Indignações Selectivas
Há um estranho costume nesta nossa comunidade política de não se indignar com actos ou omissões mas tão simplesmente com quem as praticou. Importa, em cada caso, e antes de soltar a verve, identificar quem foi o autor da coisa. Se é gente de bem, daquelas de quem se gosta, há que desvalorizar, que é uma calúnia e uma manipulação. Mas se calha ser daquelas pessoas de quem se convencionou não gostar, ai que o rei vai nu e estamos perante a maior ameaça ao regime democrático desde o 25 de Abril.

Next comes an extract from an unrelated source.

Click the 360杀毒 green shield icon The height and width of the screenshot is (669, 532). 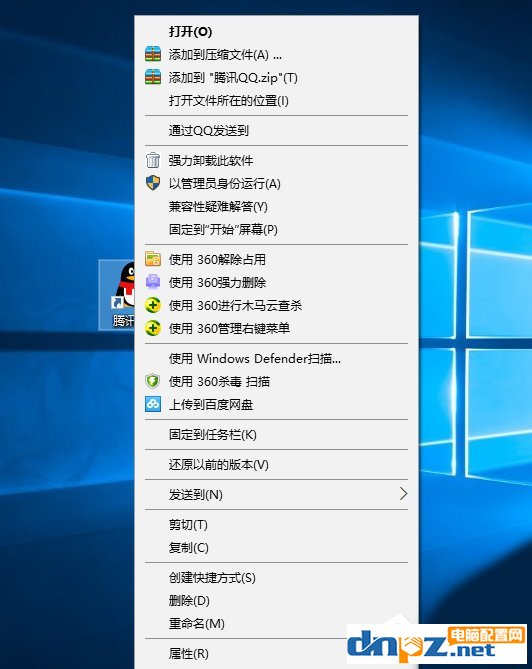coord(153,381)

Estas chamadas indignações selectivas, normalmente camufladas por entre argumentações jurídicas habilitantes, são já hoje assumidas. Quantas pessoas não disseram já, preto no branco, que se acaso fosse Santana Lopes a ter a licenciatura em causa, tudo seria diferente e estaríamos eventualmente perante uma crise política de proporções inéditas em Portugal. E dizem-no com naturalidade, e sem se rirem da sua própria imbecilidade: é que Santana é Santana e Sócrates é Sócrates.
Esta desgraçada forma de encarar a coisa pública em Portugal, para além de desviar os factos políticos para a esfera dos ódios pessoais, coisa que não se recomenda, tem como consequência o incentivo à cultura da aparência política.

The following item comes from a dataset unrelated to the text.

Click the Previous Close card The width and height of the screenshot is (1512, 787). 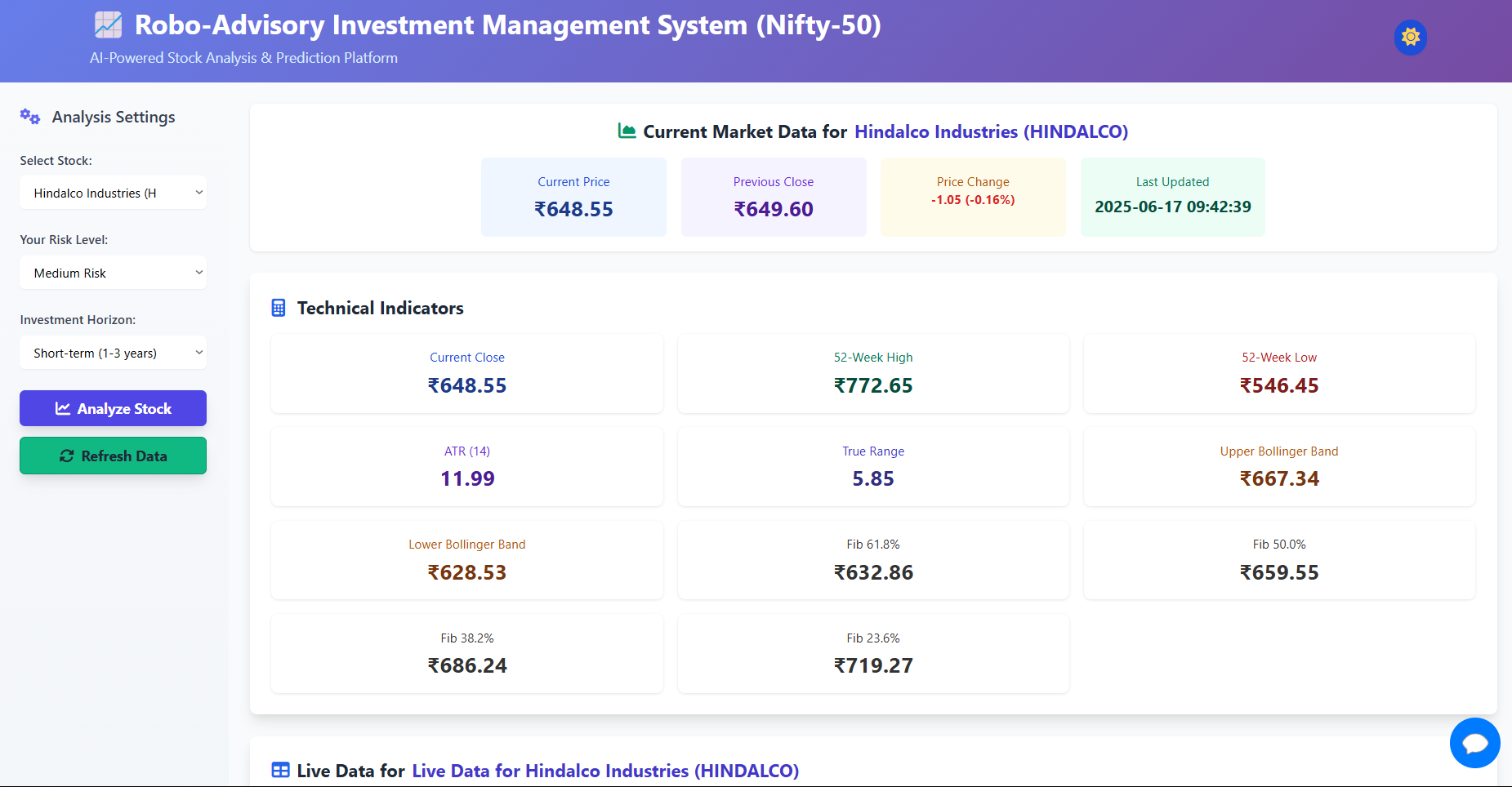(x=773, y=197)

Mais do que fazer bem e depressa, interessa criar uma rede de cumplicidades que permita transparecer uma boa imagem, de forma a acautelar eventuais deslizes. E temos muitos casos, espalhados pelo nosso espectro político, de gente que alcançou uma aura de credibilidade e competência que, ainda que a mesma exista, assenta apenas na aparência. E é fácil percebê-lo, de cada vez que um jornalista escreve que X tem feito um trabalho notável na vereação Y, ou que X tem assumido uma trabalho sério à frente da pasta Y, sem nunca concretizar depois, ao certo, em que consiste tal trabalho.
São essas figuras que vão aparecendo, tributárias da admiração e da comoção, que podem dar-se ao luxo de fazer e dizer o que lhes der na real gana, que há sempre quem se indigne quando elas são postas em causa.

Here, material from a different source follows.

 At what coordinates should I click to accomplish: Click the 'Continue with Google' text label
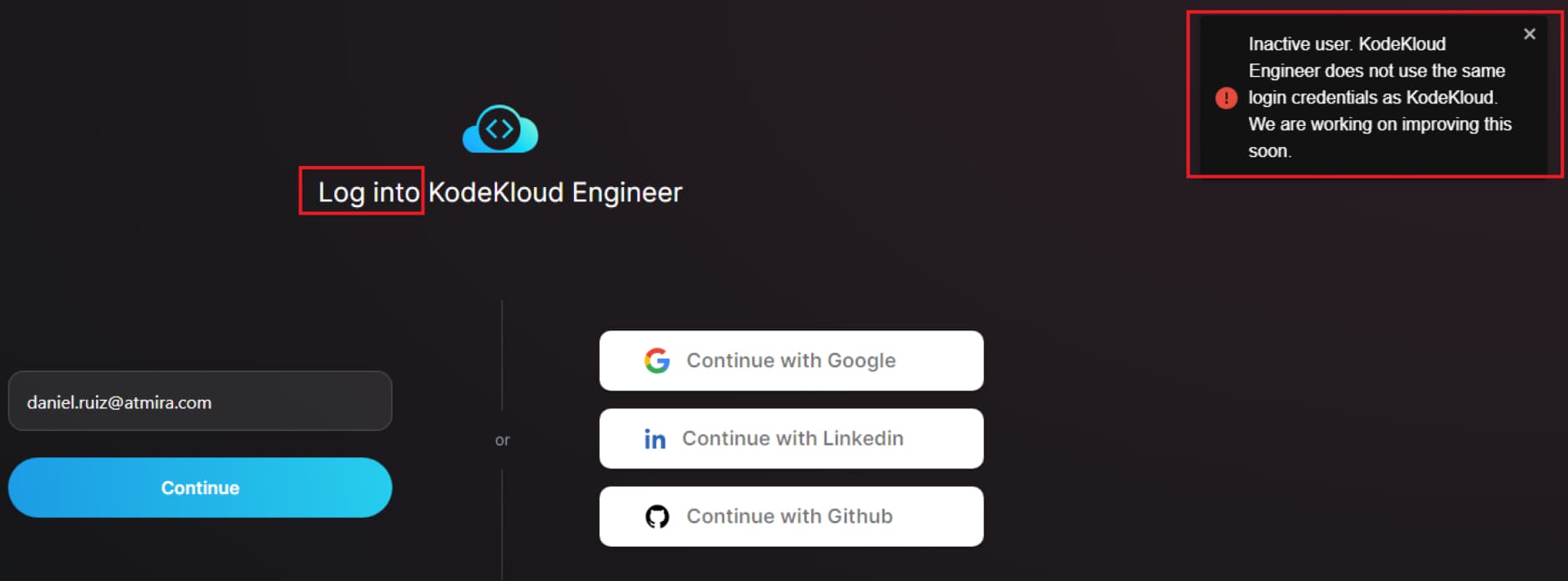[x=791, y=361]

Independentemente do que vier a apurar-se no que respeita à licenciatura de José Sócrates, uma coisa salta à vista e entra pelos olhos dentro, trata-se de um assunto de evidente interesse público, como o próprio reconheceu. Mais do que isso, trata-se agora, que José Sócrates sobre ele pronunciou ou se explicou, um assunto em que pode estar em causa a palavra do próprio.
Podem, por isso, os indignados selectivos vir com as tretas do costume, da cabala e da manipulação. Enquanto não contraditarem e responderem a factos ao invés de defender honras e denunciar castelos no ar, os meus sacos serão rotos e na minha freguesia é que não pregam mesmo.
“Mais do que fazer bem e depressa, interessa criar uma rede de cumplicidades que permita transparecer uma boa imagem, de forma a acautelar eventuais deslizes.”
Parece que sim…
Touché.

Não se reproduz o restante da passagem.